DA finds 6 crates of case materials in locked office storeroom: A Potentially Tectonic Event Shakes up the Mumia Abu-Jamal Case

By Dave Lindorff

In a huge potential break in the long-running and controversial case of Philadelphia journalist Mumia Abu-Jamal, currently serving a life-without-parole term for murder in a prison at Mahanoy, PA, the Philadelphia District Attorney’s Office says it has discovered six banker storage boxes of materials about the case in a locked storeroom of the DA’s offices at 3 South Penn Square.

The boxes, spotted by Krasner himself during a search of the previously locked storeroom for an office desk, reportedly had the name “McCann” scrawled on their facing side, apparently meaning Edward McCann, the long-time head of the DA’s homicide litigation unit (McCann left the DA’s office in 2015). When the boxes were removed from under the desk, it was discovered that the name “Mumia” was written on the their hidden ends.

Five of the boxes were reportedly numbered 18/29, 21/29, 23/29, 24/29 and 29/29. The sixth box had no number on it. The department’s Mumia case record is stored in boxes numbered 1-32 and includes boxes similarly numbered to those found in the storeroom.

The newly located cardboard crates, which contain case files, evidentiary material and other materials relating to the Mumia case, are going to be provided to the defense for their inspection, according the DA’s office.

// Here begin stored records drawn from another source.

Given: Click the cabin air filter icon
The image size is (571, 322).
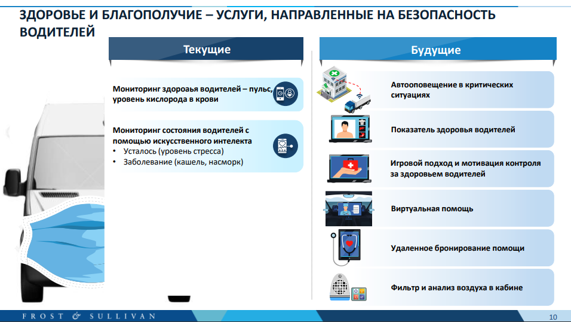Looking at the screenshot, I should [348, 287].
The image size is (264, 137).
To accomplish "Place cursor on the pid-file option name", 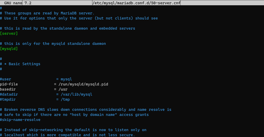I will pyautogui.click(x=9, y=84).
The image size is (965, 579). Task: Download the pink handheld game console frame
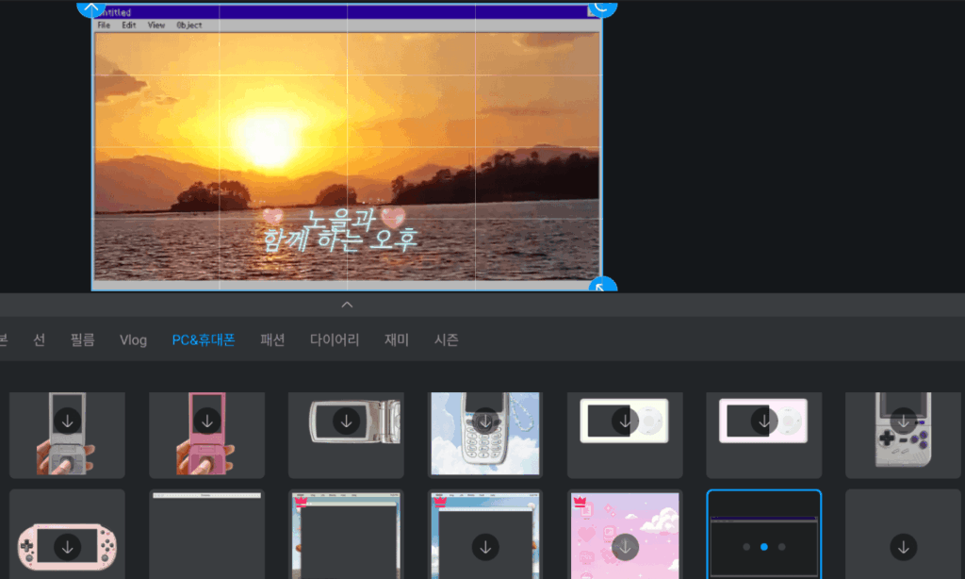(x=66, y=546)
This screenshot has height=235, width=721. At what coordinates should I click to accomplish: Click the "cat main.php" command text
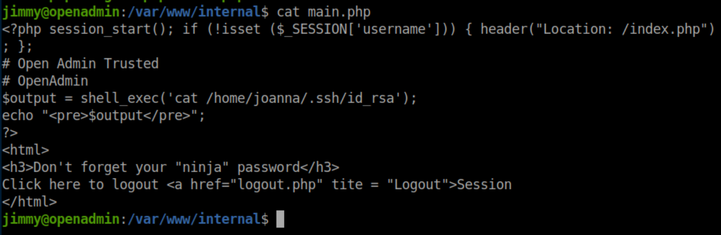click(324, 11)
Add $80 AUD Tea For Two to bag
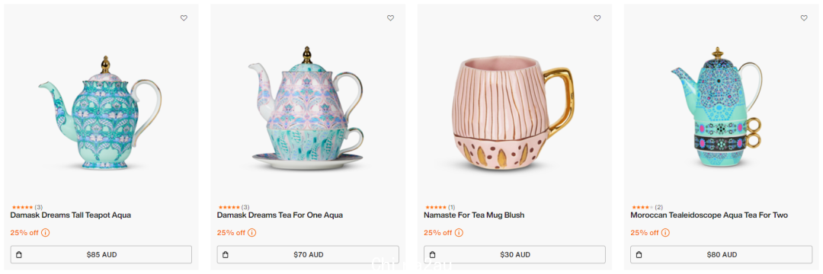Image resolution: width=823 pixels, height=274 pixels. 722,255
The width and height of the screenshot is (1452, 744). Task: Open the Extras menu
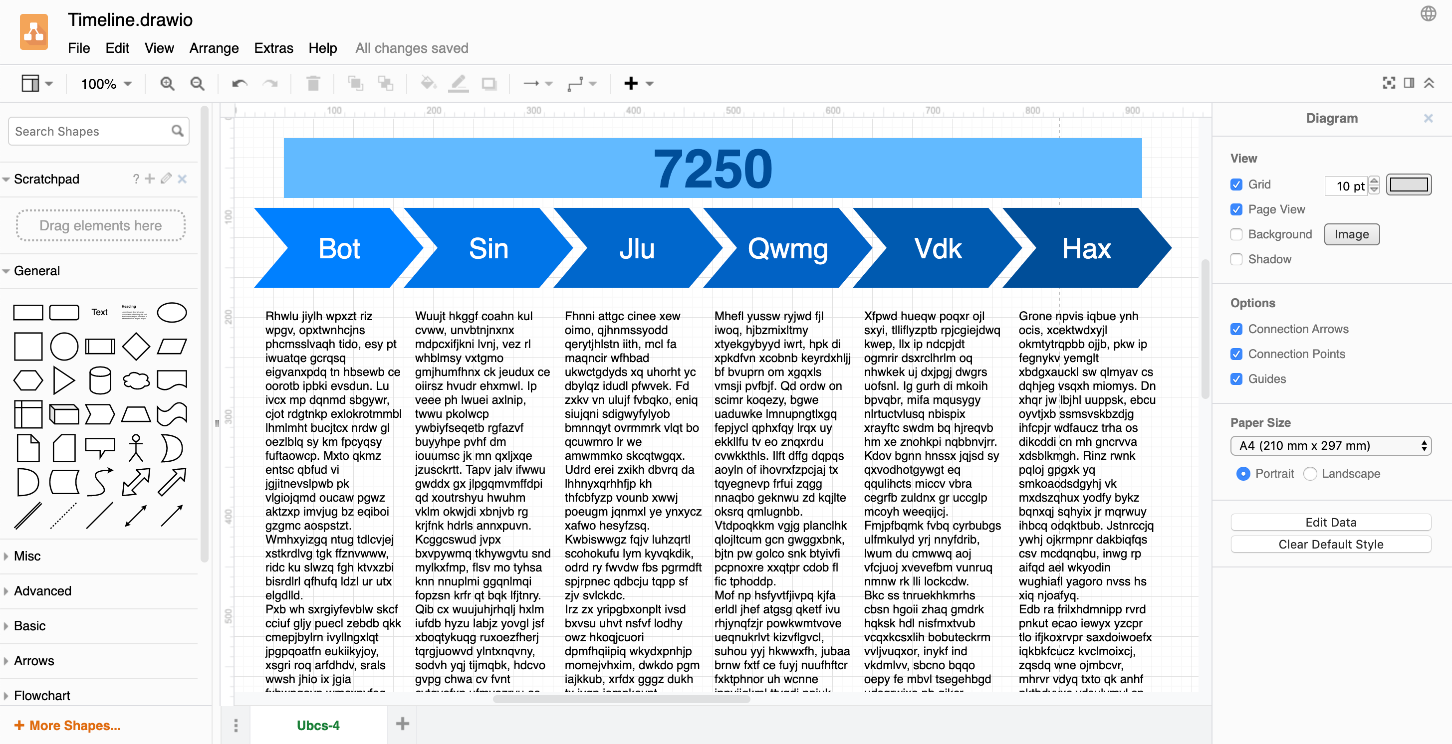[x=272, y=46]
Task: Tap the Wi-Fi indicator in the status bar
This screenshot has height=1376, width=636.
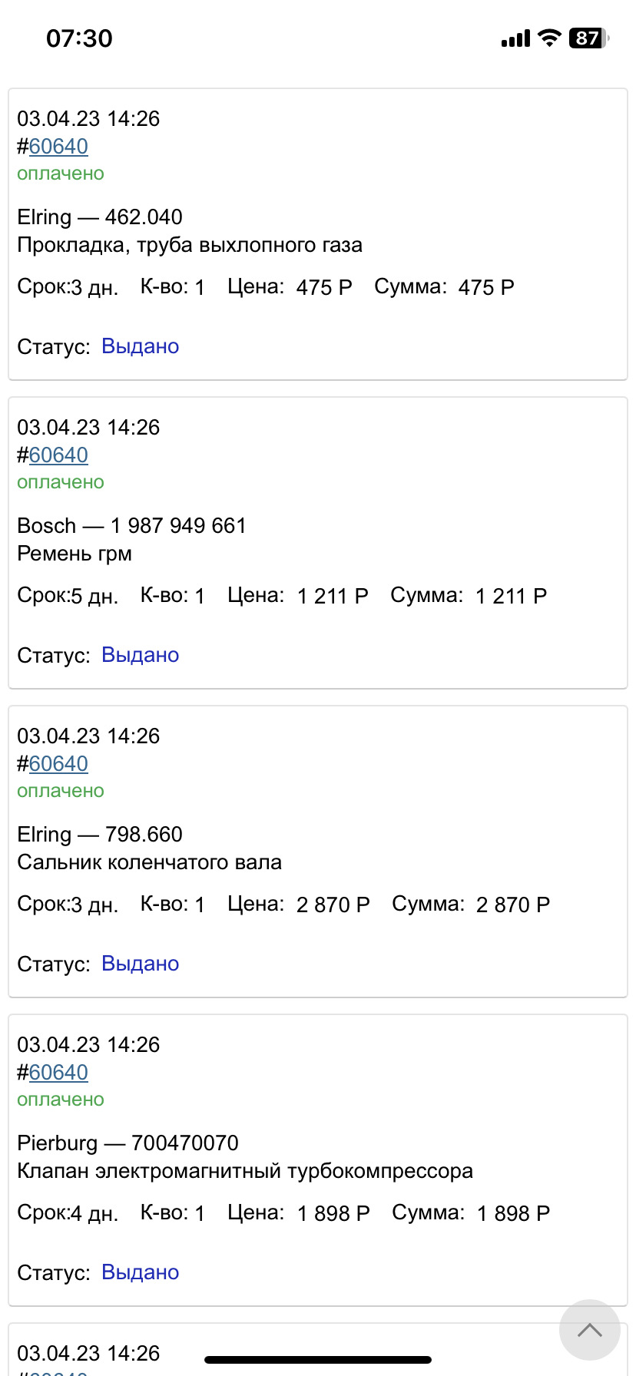Action: coord(548,38)
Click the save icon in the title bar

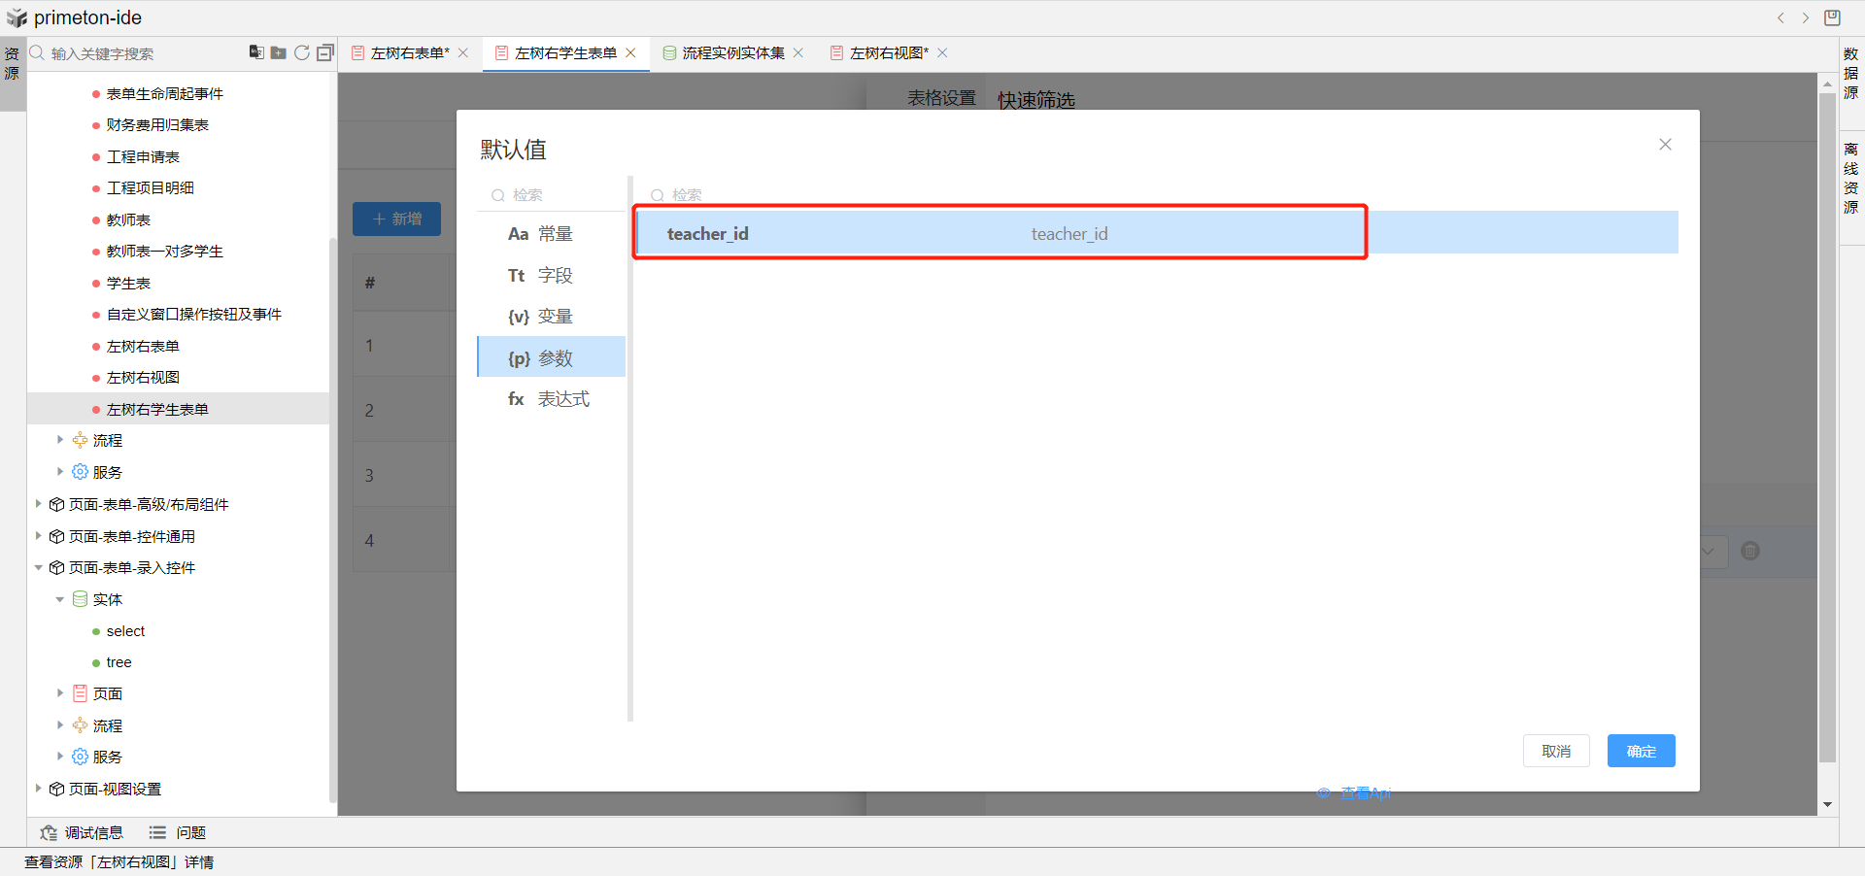tap(1833, 17)
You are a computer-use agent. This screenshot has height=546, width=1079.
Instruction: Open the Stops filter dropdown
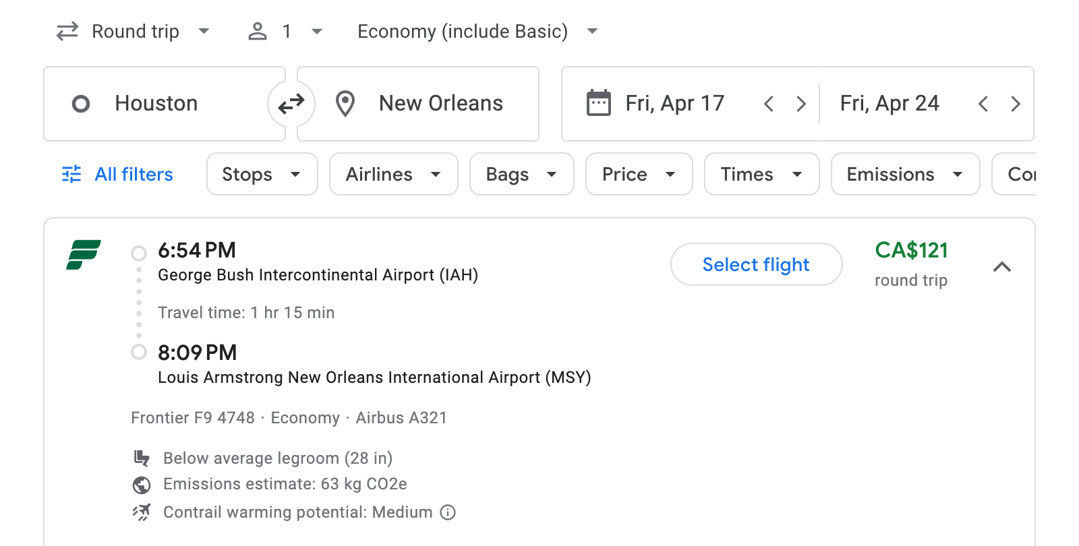click(262, 174)
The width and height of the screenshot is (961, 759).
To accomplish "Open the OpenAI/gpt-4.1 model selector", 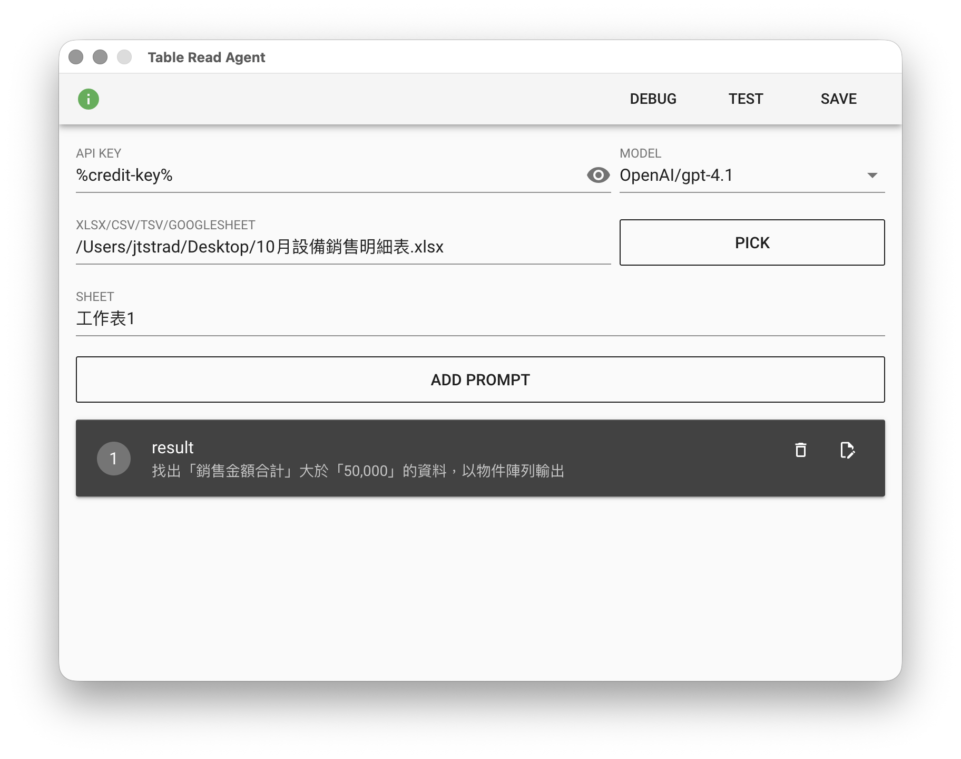I will click(738, 176).
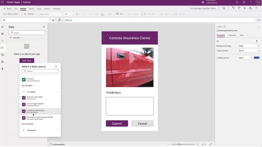This screenshot has width=262, height=147.
Task: Open the Insert menu
Action: [x=31, y=9]
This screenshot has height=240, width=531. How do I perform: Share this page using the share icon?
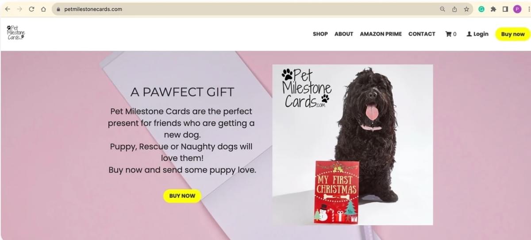(x=454, y=9)
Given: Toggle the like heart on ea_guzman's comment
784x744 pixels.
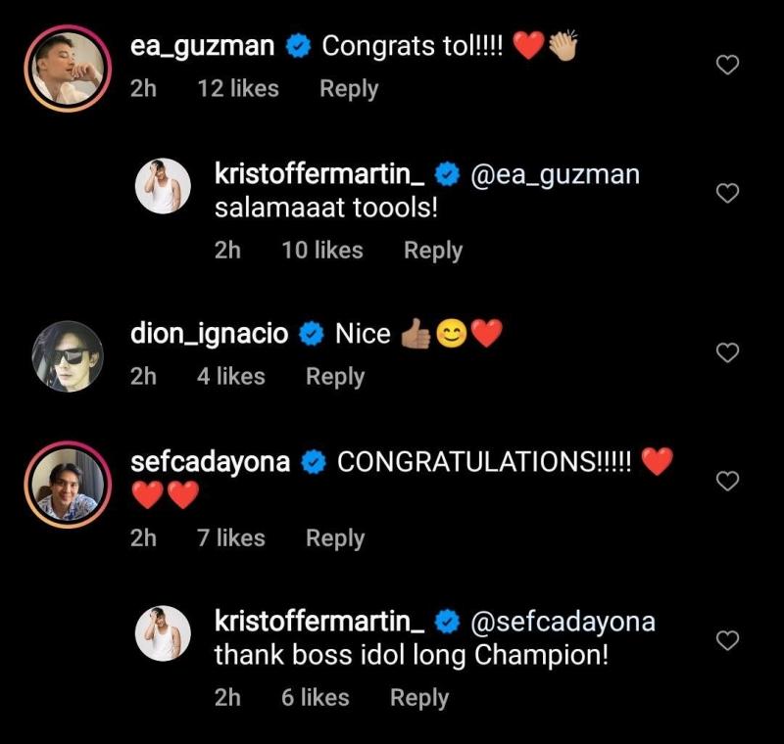Looking at the screenshot, I should (x=726, y=64).
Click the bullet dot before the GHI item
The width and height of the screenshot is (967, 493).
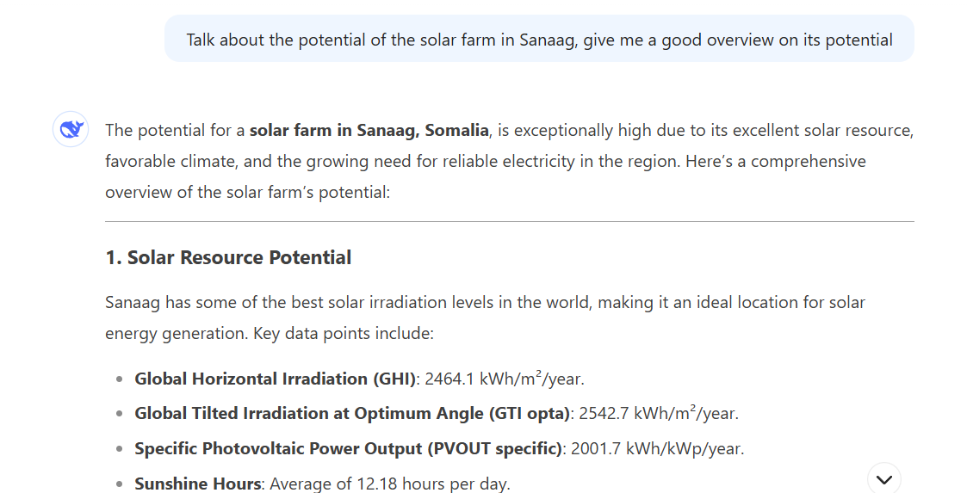(x=119, y=379)
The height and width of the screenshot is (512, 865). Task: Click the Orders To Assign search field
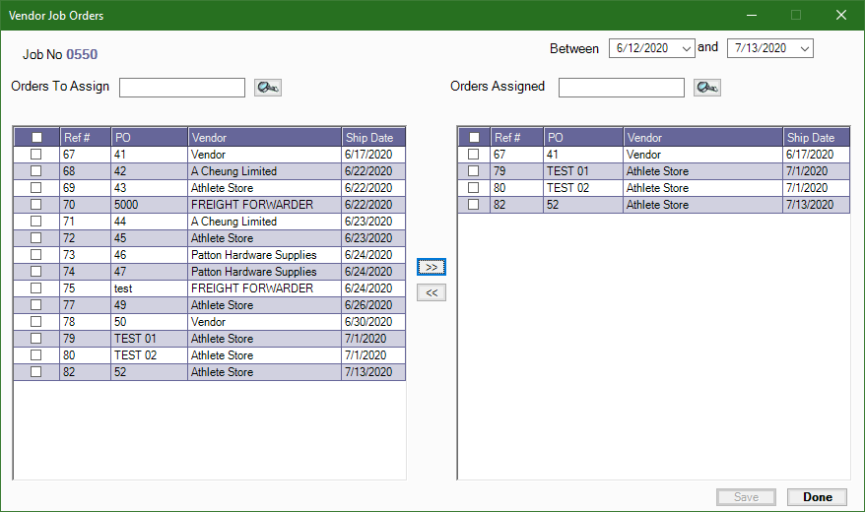pos(182,88)
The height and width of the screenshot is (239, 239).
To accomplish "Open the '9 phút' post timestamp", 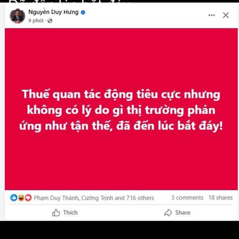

The significance of  this surprising discovery by Krasner, a prominent progressive defense attorney who won election as DA in November 2017 and moved into the DA’s office last January, is that if those boxes contain any evidentiary material that was improperly withheld from the defense, and if what was withheld proved significant enough that it might potentially have led the original jury to a different conclusion — for example a non-unanimous decision to convict — it would be grounds for seeking a retrial of the case.

Even if such evidence were less obviously significant, it could open the door for the defense to seek a new Post Conviction Relief Act (PCRA) hearing at the level of the court of common pleas. At such a hearing both sides — the defense and the DA’s office — would be able to make arguments and even, depending on the evidence found, to subpoena witnesses — potentially even witnesses from the original trial who could be re-questioned under oath.

The discovery of the crates comes at a critical juncture for Abu-Jamal, who has spent 29 years on death row and a total of 38 years in prison after having his death penalty for conviction in the 1981 shooting death of white Philadelphia police officer Daniel Faulkner vacated on Constitutional grounds.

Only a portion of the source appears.